WHAT YOU SHOULD DO | Return, word for word, the lines of the records from the one containing "Disable the Upper Bound clipping checkbox" through the end of the records, both ends included. Leave the pictures out of your answer.
-----
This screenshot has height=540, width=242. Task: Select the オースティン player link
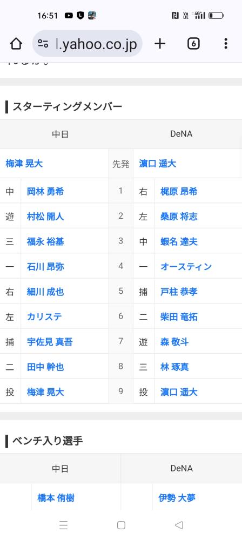(x=186, y=267)
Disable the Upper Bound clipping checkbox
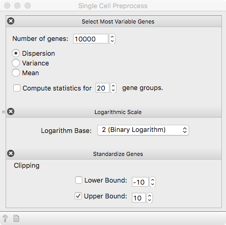Viewport: 226px width, 225px height. pos(78,196)
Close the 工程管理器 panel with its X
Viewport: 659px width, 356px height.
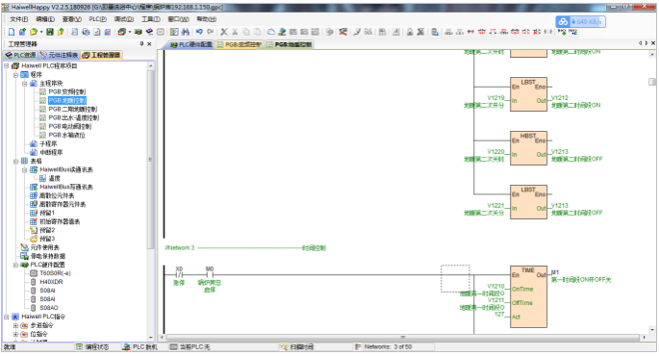tap(149, 43)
-----
RESPONSE |
Disable the Upper Bound clipping checkbox
Viewport: 226px width, 225px height. pos(78,196)
Close the 工程管理器 panel with its X
Viewport: 659px width, 356px height.
tap(149, 43)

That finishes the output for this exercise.